El Centro de Excelencia en Comunicaciones Estratégicas de la OTAN en Riga coordina las campañas de “comunicación estratégica”, un eufemismo para referirse a la guerra sicológica.
El Observatorio Europeo de Medios Digitales, financiado por la Comisión Europea, coordina a los verificadores de hechos europeos con dinero público para que los desaprensivos no nos engañen con sus mentiras.
El Índice Mundial de Desinformación, cuyos fundadores mantienen conexiones con los servicios de inteligencia estadounidenses, redacta listas negras de medios para cortarles los ingresos publicitarios si difunden informaciones inconvenientes.
Cuando se destapó que el Departamento de Estado financiaba el Índice, el Congreso estadounidense abrió una investigación.
La Ley de Servicios Digitales permite a la Comisión Europea ordenar directamente a las plataformas que censuren contenidos en caso de “crisis”, aunque son ellos mismos los que imponen las “crisis” por decreto.
Las plataformas digitales subcontratan con otras empresas el control de los contenidos en cada país, convirtiendo la censura en un lucrativo negocio.
El ejército estadounidense ha creado el “DisArm Framework”, que clasifica los contenidos en categorías amigas (“azul”) y enemigas (“rojo”).
Un periodista del Handelsblatt, Norbert Häring, acaba de publicar “Der Wahrheitskomplex” (El complejo de la verdad) en el que cita una frase del Consejo Atlántico, el brazo político de la OTAN: “El control de la información y de la verdad siempre ha sido decisivo para el ejercicio del poder” (*).
El punto de partida del dispositivo mundial de censura fue 2014, el año del Golpe de Estado fascista en Ucrania que preparó la guerra de la OTAN contra Rusia.
Entonces se crearon simultáneamente la primera cumbre de “verificación de hechos” en Londres, el centro StratCom de la OTAN en Riga y las primeras redes de vigilancia de los medios.
La pandemia de “covid” sirvió de ensayo general.

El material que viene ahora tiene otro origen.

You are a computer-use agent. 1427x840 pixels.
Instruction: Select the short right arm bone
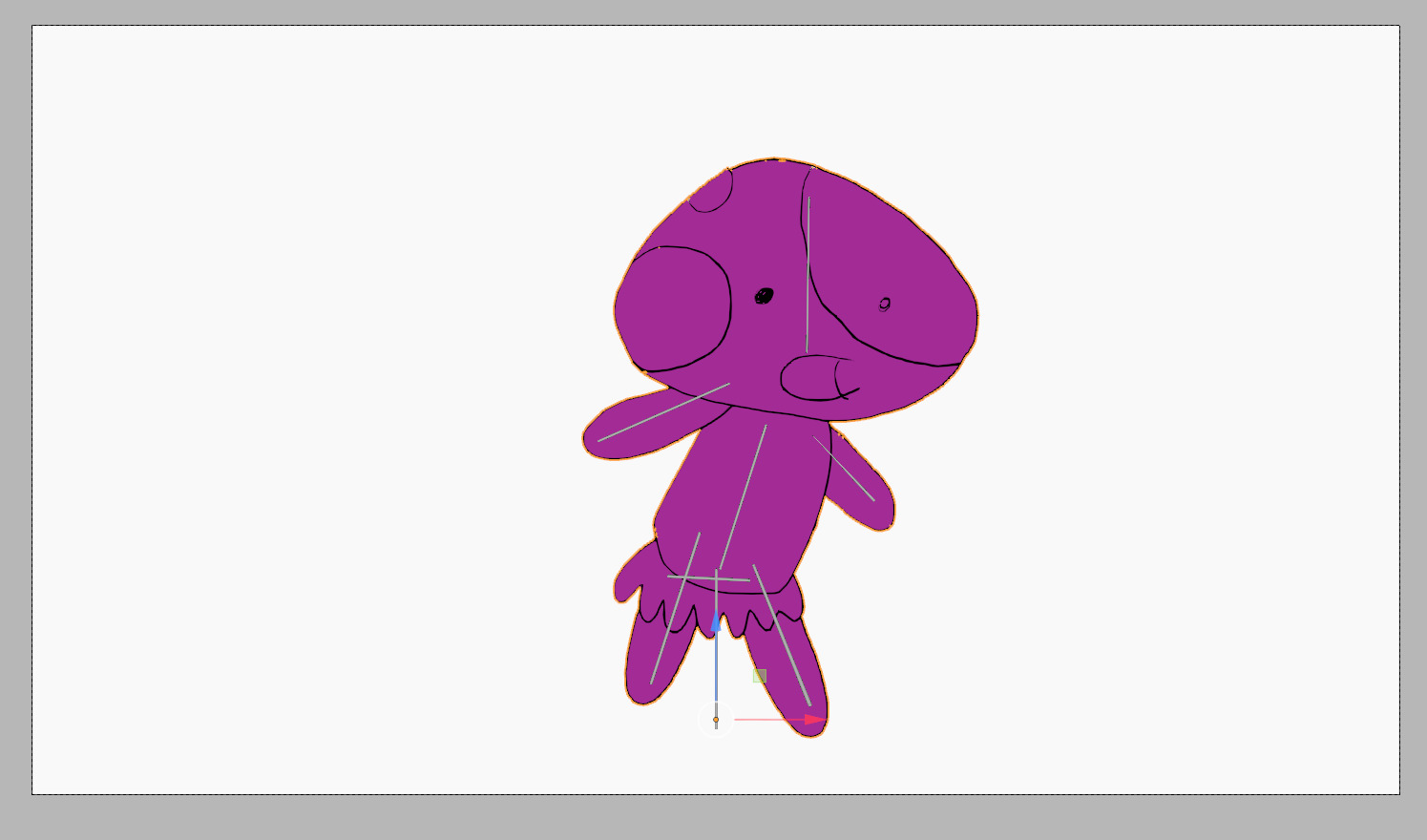844,469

La gestión de la información sanitaria siguió los mismos canales, con los mismos actores, los mismos métodos y las mismas listas negras de disidentes, tildados de “conspiranoicos”, o sea, de locos, porque no hay que olvidar lo principal: lo primero y más importante es siempre matar al mensajero. Olvídate del mensaje y pregunta siempre por el que lo recita.

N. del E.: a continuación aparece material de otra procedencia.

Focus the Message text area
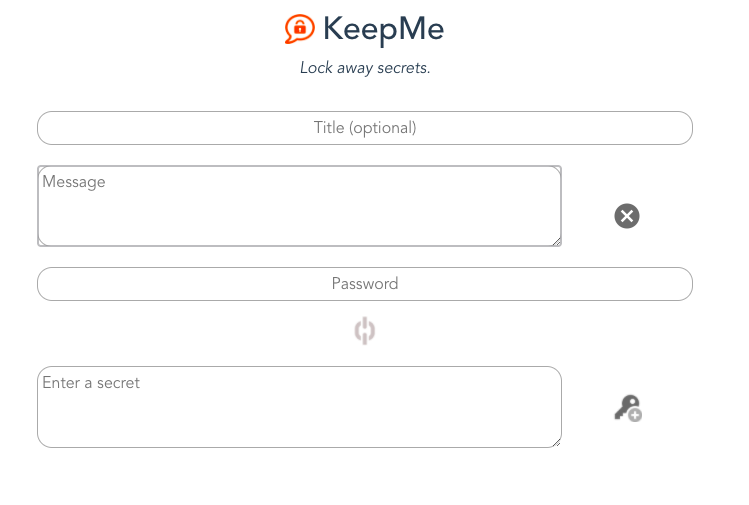The height and width of the screenshot is (505, 749). point(300,206)
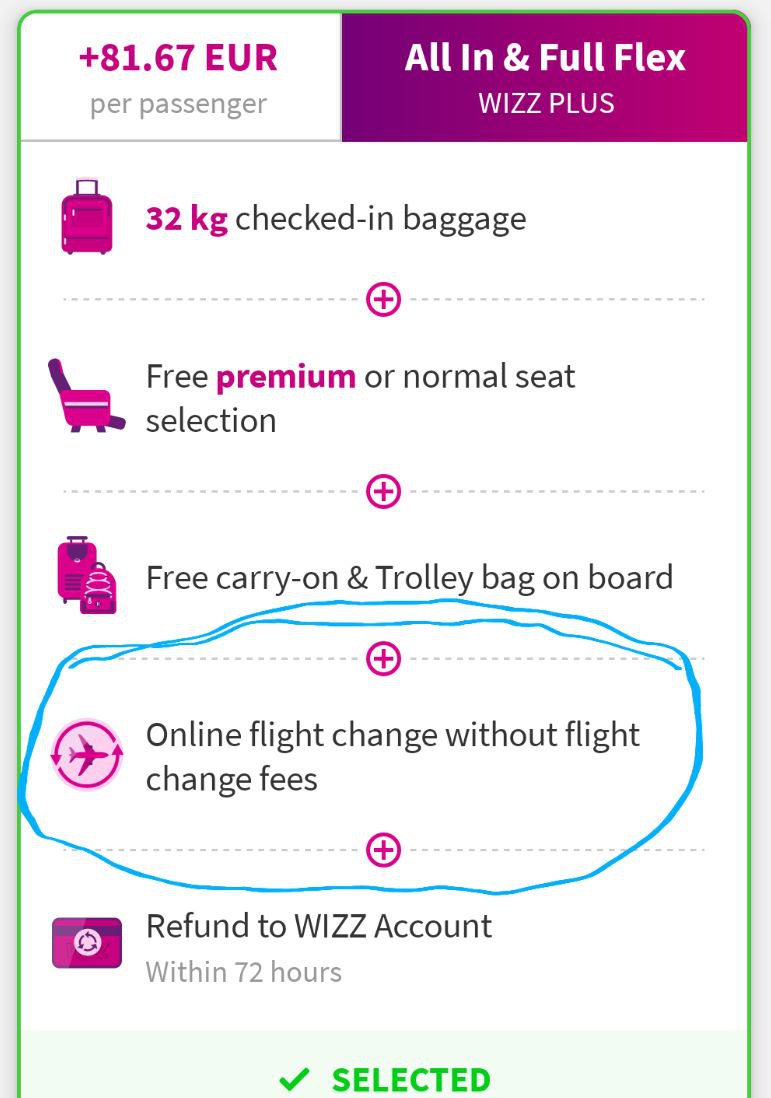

En su libro Häring se centra en las ONG dedicadas a la censura, que es la manera en la que el Estado moderno tira la piedra y esconde la mano. Por definición, las ONG son “no gubernamentales”. Parece que la Inquisición actual no es una institución política sino una parte de la sociedad civil: la lucha contra los “discursos de odio”.
Pero, al menos en Alemania, los censores han fracasado. Según una encuesta, menos de la mitad de los alemanes cree que sus opiniones políticas puedan expresarse libremente. En 1990 todavía era el 77 por ciento.